Fund firm aims for consistency in peddling life cycle funds; passive management means lower costs
The Vanguard Group Inc. is moving its LifeStrategy funds line-up to an all-indexed approach, changing strategies for a quartet of funds that now use a mix of passive and active management.
The four funds of funds, with $25 billion in assets, include the growth fund (an 80%-20% stock and bond allocation), the moderate growth fund (60% stocks and 40% bonds) and the conservative growth fund (40% stocks and 60% bonds. There is also an income fund, which is 20% invested in equities and the rest bonds.
The move will knock two to four basis points off of the funds' expense ratios, bringing them down to a range of 0.14% to 0.18%. Until the transition goes through, however, the costs will remain between 0.18% and 0.20%.

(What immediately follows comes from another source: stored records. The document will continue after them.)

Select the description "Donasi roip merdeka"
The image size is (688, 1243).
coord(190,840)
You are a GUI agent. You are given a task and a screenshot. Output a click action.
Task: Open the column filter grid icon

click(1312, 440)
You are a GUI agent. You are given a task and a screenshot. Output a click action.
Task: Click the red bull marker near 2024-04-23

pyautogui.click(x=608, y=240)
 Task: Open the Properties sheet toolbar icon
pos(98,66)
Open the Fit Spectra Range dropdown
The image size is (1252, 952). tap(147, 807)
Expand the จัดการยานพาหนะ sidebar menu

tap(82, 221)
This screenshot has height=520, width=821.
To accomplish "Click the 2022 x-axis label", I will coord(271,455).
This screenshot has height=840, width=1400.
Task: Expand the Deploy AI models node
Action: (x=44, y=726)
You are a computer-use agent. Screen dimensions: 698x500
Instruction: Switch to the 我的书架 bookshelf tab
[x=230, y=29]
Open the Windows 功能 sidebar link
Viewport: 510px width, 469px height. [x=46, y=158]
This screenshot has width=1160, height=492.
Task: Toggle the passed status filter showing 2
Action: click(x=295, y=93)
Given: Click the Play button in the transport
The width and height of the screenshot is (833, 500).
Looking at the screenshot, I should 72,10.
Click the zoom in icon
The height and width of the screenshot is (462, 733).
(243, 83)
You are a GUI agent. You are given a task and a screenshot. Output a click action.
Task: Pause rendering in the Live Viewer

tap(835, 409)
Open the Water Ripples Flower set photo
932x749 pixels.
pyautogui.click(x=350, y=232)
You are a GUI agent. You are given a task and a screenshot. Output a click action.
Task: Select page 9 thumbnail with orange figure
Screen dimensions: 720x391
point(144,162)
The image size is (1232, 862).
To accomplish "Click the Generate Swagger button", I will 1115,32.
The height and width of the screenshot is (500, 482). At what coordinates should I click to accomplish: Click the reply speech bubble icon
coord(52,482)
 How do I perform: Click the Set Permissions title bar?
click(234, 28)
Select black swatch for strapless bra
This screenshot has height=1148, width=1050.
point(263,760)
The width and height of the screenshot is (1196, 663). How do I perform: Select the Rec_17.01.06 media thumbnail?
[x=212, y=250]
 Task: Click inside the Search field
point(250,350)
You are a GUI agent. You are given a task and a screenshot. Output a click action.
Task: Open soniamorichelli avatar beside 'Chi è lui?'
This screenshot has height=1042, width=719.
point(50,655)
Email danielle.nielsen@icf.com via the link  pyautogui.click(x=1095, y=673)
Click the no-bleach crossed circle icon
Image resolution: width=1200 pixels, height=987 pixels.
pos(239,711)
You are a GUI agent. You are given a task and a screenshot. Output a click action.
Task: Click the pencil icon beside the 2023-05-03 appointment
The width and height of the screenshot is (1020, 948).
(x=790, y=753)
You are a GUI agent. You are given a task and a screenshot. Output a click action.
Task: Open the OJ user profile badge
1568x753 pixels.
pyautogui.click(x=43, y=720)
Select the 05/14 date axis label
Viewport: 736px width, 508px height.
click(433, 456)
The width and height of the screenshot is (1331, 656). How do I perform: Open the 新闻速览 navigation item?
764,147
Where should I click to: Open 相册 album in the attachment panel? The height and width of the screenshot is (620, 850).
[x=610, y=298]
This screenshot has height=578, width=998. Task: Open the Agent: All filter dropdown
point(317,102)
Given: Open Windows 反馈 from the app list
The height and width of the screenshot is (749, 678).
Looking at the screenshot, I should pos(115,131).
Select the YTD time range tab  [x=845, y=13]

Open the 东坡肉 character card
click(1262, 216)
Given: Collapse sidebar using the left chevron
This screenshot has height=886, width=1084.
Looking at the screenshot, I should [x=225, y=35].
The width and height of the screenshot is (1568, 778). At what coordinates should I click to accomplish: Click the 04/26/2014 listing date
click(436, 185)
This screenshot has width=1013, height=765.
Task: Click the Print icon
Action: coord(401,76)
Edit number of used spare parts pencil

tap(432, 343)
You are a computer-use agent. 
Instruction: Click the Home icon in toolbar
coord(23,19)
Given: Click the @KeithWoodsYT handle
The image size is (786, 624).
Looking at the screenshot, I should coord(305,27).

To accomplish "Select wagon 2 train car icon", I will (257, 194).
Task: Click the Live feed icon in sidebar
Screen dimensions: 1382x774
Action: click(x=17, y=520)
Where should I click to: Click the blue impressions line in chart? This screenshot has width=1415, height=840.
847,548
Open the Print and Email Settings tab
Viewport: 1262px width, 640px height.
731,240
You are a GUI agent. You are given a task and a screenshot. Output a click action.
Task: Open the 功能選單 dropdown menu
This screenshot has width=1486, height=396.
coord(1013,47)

As part of the strategy, the four funds will gradually cut their exposure to underlying actively managed funds, which include the Vanguard Asset Allocation and the Vanguard Short-Term Investment Grade funds. Instead, they'll invest only in Vanguard's Total Stock Market Index, Total International Stock Index and Total Bond Market II Index funds.
On the surface, Vanguard's change might seem similar to BlackRock Inc.'s move this summer to launch an indexed version of its LifePath target date series. BlackRock's changes were aimed at bringing the indexed strategy applied to its collective trust funds — which are aimed at larger plans — to smaller funds.
In Vanguard's case, however, the revamp squares the firm's target risk offerings with its target date funds and other index-based products it provides globally, said John Ameriks, a principal at Vanguard.
Clients, including plan sponsors, are likely to applaud a reduction in cost — as well as the migration to indexing — as expenses become a focal point in upcoming enhanced fee disclosure.
“We've seen that plan sponsors are really focusing on having the basics covered in terms of broad-based indexed funds,” Mr. Ameriks said. “Our focus is more on low-cost rather than indexed investing.”
Of the increased focus on indexed offerings, he added: “Hopefully, this isn't a trend or a fad, but something more permanent and an aspect of risk control — being careful of how you take active management risk.”